La plupart des responsables officiels des pays d'Afrique de l'Ouest comprennent bien la nécessité de conserver la faune sauvage, mais lorsqu'ils sont confrontés à une foule de problèmes plus pressants tels que santé, éducation, alimentation et agriculture, en disposant de ressources financières limitées, ils sont contraints de ne lui accorder qu'une faible priorité. C'est pourquoi les conservateurs doivent adopter comme devise: «la conservation au service du développement» et s'efforcer de convaincre les pouvoirs publics de l'importance de la faune sauvage et du rôle que cette ressource rationnellement aménagée peut jouer pour améliorer le niveau de vie de la population et contribuer efficacement à l'économie nationale.

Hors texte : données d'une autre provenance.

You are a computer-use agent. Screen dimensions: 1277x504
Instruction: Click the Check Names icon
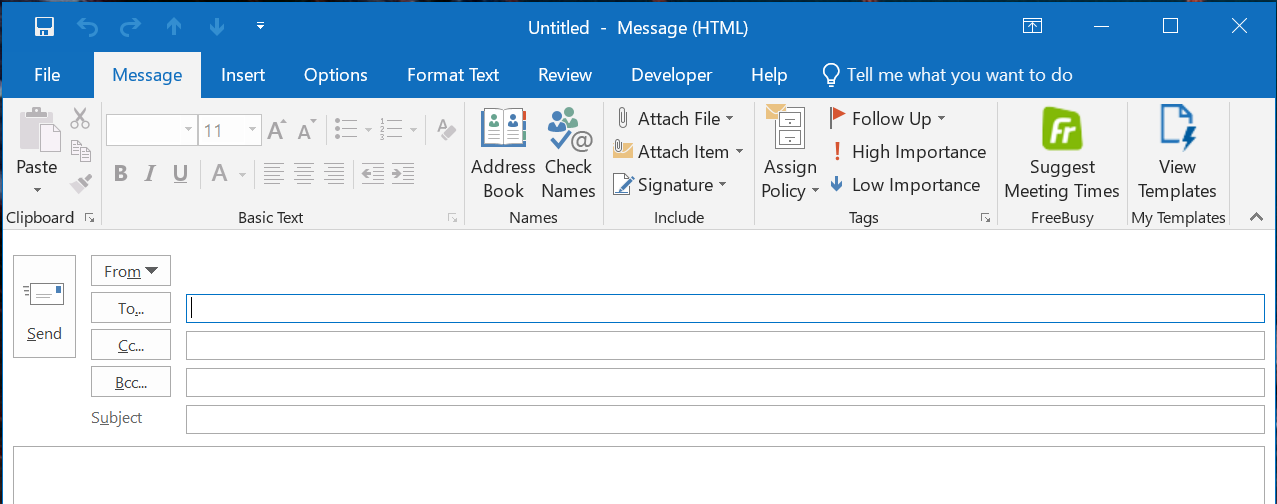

Outre les contraintes financières; il y a dans toute l'Afrique de l'Ouest pénurie aiguë de spécialistes de la faune. Au Ghana, par exemple, la Division de l'aménagement du Département du gibier et de la faune sauvage n'a que 11 spécialistes de niveau universitaire pour 55 postes. Les chercheurs sont encore plus rares: seulement 2 postes sur 18 sont pourvus à la Division de la recherche. Ce manque de personnel compétent ne tient pas seulement aux contraintes financières, mais aussi au système d'enseignement qui, jusqu'à une date récente, n'offrait aucune possibilité de formation en matière de faune.

La mentalité du grand public ouest-africain, qui considère que la faune sauvage doit être exploitée au maximum, fait obstacle à la mise en œuvre de politiques de conservation. Il faudrait lancer de grandes campagnes d'éducation du public pour lui rappeler l'importance et la valeur de la faune sauvage, et le convaincre de l'interdépendance des animaux et des plantes, et de la nécessité d'aménager la faune pour assurer la pérennité de son utilisation, aspect qu'il comprend le mieux.

Etant donné l'importance de la faune sauvage en Afrique de l'Ouest du point de vue nutritionnel, économique et culturel, la surexploitation doit faire place à des programmes d'aménagement rationnel en vue d'une production accrue et durable, fondée sur des bases scientifiques solides.